It looks like it has begun. We have been telling you here for rather too long that the huge rise in the supply of new-build flats in London would eventually lead to a glut in the supply.
In the wake of the financial crisis, when the pound was weak, commodity prices were riding high and Asia looked to be booming, it made sense for every resident of every mildly corrupt regime in the world to head for the UK to stash their cash in one of the most legally secure safety deposit boxes the world has ever seen (London property).
Supply was limited, so prices rose and the first great London bubble created almost entirely with international capital kicked off. But things have started to change.
The pound has soared (so London property is more expensive when bought by those who make their livings in other currencies). Commodity prices have plummeted – something that gives anyone skimming cash from a commodity economy a little less to spend than before.

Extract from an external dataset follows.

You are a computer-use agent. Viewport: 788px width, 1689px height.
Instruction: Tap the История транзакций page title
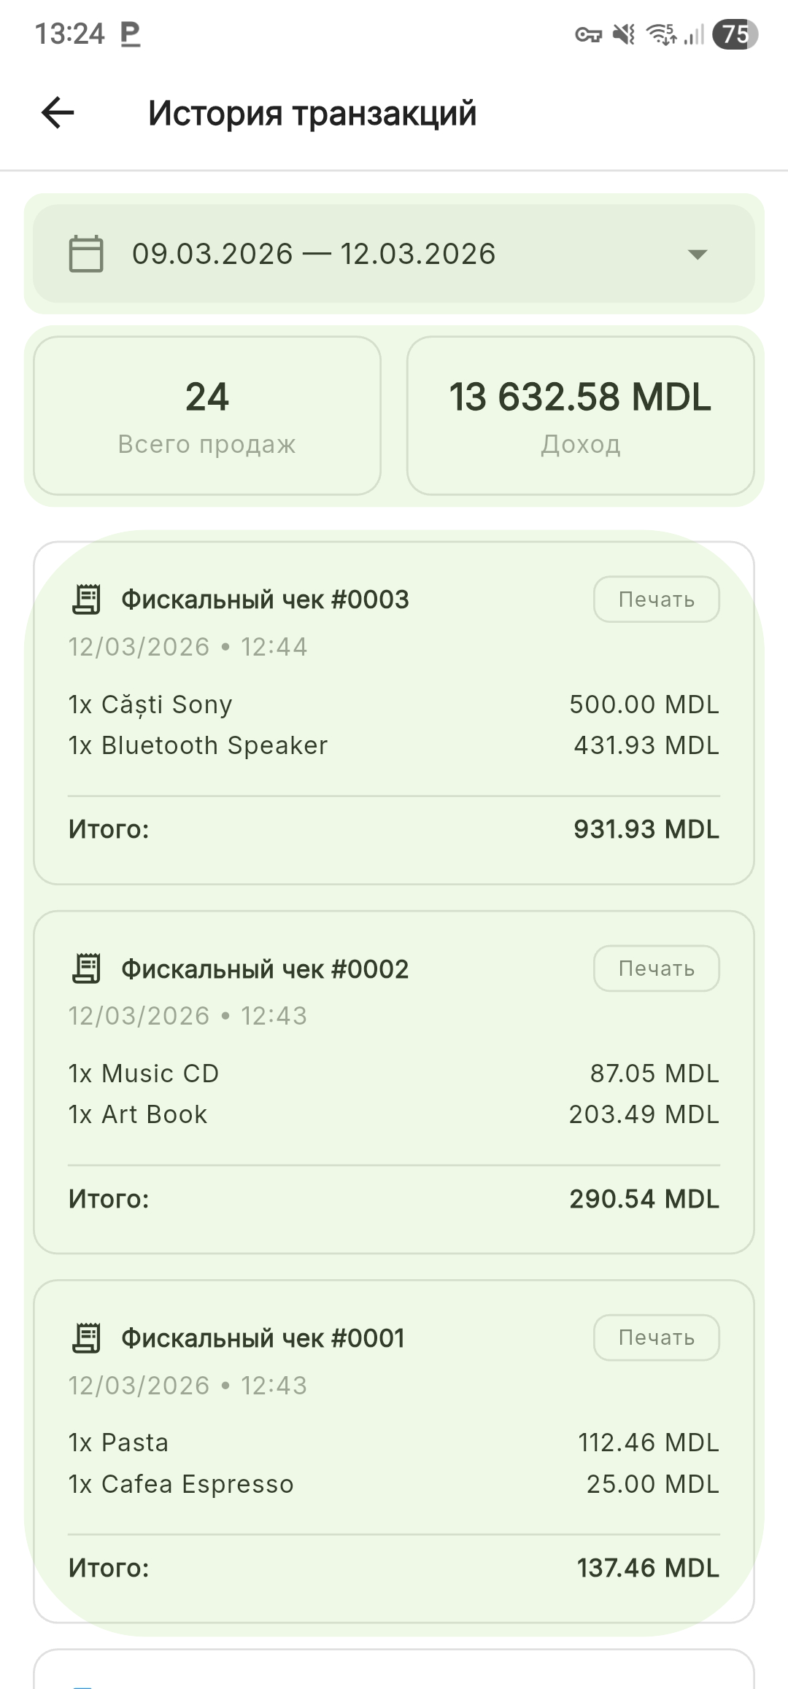coord(312,113)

China has stepped up its campaign against corruption, with the obvious result that sales of all luxury goods exported to China have tanked (what is a brand new rabbit hutch in Battersea bought by a Chinese bureaucrat but an exported luxury good?).
And, of course, supply isn’t exactly as limited as it was. In this post we counted the developments on the way – in January it came to 54,000 units. The result? A new report from Lonres, compiled for Bloomberg, tells us that almost 30% of the properties on the market in London’s Nine Elms district have been on the market for more than a year (it is 12% in super-prime London), says Neil Callanan on Bloomberg.com.
That’s a bigger problem than you might think for their owners. A lot of them put down deposits on new build properties two or three years ago, planning to flip them before they had to come up with the remainder of the sale price – that way they both avoid stamp duty and (in theory) turn a quick profit. Now coming up with the remainder is tough (the Malaysian ringgit, for example, is down 30% against the pound in the last three years)* and flipping at the original price in pounds is turning out to be all but impossible.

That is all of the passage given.